Bayesian Calibration of Expensive Multivariate Computer Experiments

This chapter is concerned with how to calibrate a computer model to observational data when the model produces multivariate output and is expensive to run. The significance of considering models with long run times is that they can be run only at a limited number of different inputs, ruling out a brute-force Monte Carlo approach. Consequently, all inference must be done with a limited ensemble of model runs. In this chapter we use this ensemble to train a meta-model of the computer simulator, which we refer to as an emulator (Sacks et al. 1989).

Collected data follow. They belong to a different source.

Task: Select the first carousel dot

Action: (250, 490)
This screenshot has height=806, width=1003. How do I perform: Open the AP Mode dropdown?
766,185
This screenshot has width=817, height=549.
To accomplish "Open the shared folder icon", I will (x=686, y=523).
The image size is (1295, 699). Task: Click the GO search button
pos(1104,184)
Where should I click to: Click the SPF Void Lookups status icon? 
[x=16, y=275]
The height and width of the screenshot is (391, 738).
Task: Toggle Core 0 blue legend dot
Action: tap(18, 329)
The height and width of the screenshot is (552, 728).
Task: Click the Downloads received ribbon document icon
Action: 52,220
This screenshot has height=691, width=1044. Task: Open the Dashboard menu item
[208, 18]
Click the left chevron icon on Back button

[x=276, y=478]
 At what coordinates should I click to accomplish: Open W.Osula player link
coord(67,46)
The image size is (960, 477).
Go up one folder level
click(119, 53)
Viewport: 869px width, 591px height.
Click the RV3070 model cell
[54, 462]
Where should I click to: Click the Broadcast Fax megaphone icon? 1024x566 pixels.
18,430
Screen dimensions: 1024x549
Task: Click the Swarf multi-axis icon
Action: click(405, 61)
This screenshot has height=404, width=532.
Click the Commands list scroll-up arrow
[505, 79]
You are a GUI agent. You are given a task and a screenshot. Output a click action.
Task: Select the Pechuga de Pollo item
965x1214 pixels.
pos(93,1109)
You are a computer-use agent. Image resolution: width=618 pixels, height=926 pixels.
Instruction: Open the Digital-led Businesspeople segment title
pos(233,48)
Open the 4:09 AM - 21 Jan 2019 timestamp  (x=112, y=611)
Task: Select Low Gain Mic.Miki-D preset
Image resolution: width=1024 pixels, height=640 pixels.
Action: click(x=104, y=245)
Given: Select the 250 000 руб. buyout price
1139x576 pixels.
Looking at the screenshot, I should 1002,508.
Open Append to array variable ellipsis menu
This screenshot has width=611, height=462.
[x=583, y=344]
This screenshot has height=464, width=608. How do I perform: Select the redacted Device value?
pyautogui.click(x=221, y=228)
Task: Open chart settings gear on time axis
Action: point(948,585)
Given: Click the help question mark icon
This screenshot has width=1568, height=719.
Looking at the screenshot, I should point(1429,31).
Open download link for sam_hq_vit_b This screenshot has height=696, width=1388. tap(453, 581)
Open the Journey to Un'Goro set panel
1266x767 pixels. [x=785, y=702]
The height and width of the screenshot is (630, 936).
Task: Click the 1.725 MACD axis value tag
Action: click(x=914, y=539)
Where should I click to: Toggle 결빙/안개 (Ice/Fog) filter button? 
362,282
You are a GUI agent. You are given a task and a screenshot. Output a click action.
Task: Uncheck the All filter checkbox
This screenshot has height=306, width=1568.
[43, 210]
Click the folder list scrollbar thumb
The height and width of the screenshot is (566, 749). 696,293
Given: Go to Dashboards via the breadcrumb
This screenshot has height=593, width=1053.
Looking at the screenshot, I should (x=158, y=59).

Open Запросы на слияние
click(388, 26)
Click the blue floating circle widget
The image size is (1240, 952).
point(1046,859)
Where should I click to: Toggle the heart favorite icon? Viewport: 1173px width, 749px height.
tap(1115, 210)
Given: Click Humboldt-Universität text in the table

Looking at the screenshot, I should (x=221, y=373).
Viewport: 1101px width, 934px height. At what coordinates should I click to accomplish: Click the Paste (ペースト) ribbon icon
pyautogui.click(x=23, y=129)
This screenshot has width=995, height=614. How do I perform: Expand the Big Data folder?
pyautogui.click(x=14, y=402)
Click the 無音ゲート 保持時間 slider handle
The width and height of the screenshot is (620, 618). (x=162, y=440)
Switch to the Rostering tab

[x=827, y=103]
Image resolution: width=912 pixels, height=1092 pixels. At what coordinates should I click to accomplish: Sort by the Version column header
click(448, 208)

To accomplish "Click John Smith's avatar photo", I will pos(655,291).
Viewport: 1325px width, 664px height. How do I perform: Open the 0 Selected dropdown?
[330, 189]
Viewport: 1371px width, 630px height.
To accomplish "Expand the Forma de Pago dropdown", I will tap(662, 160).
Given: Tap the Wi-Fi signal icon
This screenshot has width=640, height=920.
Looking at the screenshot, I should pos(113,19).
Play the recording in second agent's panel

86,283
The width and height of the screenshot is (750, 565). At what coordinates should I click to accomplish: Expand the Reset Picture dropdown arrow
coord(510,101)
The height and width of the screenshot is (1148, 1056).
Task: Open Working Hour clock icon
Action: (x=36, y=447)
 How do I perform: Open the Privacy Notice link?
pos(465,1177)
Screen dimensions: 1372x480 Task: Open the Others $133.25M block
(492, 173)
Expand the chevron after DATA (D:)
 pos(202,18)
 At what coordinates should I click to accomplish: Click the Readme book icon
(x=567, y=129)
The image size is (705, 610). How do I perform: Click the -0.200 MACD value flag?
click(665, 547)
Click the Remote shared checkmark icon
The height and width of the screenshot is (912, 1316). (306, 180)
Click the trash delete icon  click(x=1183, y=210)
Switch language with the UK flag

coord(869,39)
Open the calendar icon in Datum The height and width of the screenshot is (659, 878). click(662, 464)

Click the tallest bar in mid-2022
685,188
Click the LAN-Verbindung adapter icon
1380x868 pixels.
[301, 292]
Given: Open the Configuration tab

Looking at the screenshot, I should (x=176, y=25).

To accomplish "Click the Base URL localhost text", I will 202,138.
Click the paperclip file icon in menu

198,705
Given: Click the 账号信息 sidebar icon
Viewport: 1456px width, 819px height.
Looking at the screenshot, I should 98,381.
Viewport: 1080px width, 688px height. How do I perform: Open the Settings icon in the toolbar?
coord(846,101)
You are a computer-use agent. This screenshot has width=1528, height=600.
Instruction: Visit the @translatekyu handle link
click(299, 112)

The emulator provides a probabilistic description of our beliefs about the computer model and can be used as a cheap surrogate for the simulator in the calibration process. For any input configuration not in the original ensemble of model runs, the emulator provides a probability distribution describing our uncertainty about the model’s output. The Bayesian approach to calibration of computer experiments using emulators was described by Kennedy and O’Hagan (2001). Their approach was for univariate computer models, and in this chapter we show how those methods can be extended to deal with multivariate models. We use principal component analysis to project the multivariate model output onto a lower dimensional space, and then use Gaussian processes to emulate the map from the input space to the lower dimensional space. We can then reconstruct from the subspace to the original data space. This gives a

[1]  A. O'Hagan,et al.  Bayesian calibration of computer models , 2001 .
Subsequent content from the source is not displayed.